Hi, all
I implemented Dyer’s stack-lstm dependency parser (with in-house modification) with Pytorch 0.3.0post4 and achieved result (UAS, LAS) that very close to the paper.
Recently, I updated pytorch to 0.4.1 and followed the migration guide it provided.
However, I got following:
- UAS dropped almost 7%.
- Training time for each epoch is reduced to 50%. (x2 faster)
It’s so weird and checked my code many times for almost 4 days but found nothing suspicious.
I can’t open my code so far cause it’s shared with other people, but I want to write down details of my code here as much as possible.
Model has following modules & features
- consists of four 2-layer LSTMs. (no truncate)
- in-house Tree-LSTMs.
- layer normalization between layers
- dropout for all non-recurrent modules
- pre-trained embeddings
- uniform initialization (e.g. param.data.uniform_(-0.1, 0.1)) except for layer_norms
- adadelta optimizer with weight decay
- a lot of split, cat operations
- KLDiv Loss with label smoothing
- computational graph is very dynamic because it’s running batch on trees
What I have done with migration to 0.4.1 is:
- Erase all Variables, Volatile expressions & flags.

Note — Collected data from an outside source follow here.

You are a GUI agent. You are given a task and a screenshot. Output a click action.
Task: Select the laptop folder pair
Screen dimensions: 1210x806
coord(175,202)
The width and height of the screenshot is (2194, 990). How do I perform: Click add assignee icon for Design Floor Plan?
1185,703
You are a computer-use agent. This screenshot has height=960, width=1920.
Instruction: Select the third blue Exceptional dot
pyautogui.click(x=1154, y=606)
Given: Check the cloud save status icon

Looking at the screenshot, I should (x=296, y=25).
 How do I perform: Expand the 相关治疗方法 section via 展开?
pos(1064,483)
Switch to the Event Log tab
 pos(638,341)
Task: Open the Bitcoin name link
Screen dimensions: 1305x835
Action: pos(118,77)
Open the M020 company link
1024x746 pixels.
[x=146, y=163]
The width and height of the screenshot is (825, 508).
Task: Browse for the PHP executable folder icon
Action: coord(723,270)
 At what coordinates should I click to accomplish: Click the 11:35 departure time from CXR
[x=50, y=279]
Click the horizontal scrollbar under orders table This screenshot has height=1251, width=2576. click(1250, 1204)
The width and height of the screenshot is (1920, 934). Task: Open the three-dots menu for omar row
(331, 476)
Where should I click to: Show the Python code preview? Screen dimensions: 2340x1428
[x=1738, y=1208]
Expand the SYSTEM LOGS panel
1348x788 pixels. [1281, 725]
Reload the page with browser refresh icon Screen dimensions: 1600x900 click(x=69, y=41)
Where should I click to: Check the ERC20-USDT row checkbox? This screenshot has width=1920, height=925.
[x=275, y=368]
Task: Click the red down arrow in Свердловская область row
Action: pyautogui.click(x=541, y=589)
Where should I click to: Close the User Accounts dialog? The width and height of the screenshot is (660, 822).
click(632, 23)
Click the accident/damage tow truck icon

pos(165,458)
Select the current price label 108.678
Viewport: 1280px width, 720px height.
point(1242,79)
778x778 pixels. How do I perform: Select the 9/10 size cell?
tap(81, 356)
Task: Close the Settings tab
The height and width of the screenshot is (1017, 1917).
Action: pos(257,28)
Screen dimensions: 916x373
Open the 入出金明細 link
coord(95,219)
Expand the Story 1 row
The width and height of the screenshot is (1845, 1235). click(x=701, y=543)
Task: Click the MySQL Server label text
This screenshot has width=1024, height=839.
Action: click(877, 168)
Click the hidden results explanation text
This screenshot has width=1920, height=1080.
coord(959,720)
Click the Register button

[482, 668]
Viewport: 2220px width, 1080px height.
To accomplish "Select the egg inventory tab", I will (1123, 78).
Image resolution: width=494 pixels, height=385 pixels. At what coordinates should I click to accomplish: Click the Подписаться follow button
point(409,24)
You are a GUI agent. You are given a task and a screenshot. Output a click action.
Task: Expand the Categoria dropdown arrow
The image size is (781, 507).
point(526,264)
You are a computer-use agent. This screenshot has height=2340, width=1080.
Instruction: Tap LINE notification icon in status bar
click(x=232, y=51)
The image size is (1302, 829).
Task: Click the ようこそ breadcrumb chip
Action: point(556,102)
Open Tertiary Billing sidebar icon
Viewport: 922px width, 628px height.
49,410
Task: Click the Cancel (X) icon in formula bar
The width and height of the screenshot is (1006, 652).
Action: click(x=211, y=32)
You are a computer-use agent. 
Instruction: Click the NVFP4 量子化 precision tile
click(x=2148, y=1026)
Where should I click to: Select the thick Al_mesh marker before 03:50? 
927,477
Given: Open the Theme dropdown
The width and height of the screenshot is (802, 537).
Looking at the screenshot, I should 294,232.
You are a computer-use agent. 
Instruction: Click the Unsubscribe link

- Change loss.data[0] to loss.items()
- Change loss(average=False) to loss(reduction=“sum”)
- Change pre-trained embedding loading to nn.Embedding.from_pretrained(torch.load(pre), freeze=True)
My first guess was some disconnections occurred in computational graph, cause training time dramatically reduced. But I can’t find any other signs that happened.
Anyone has clues?
Many thanks.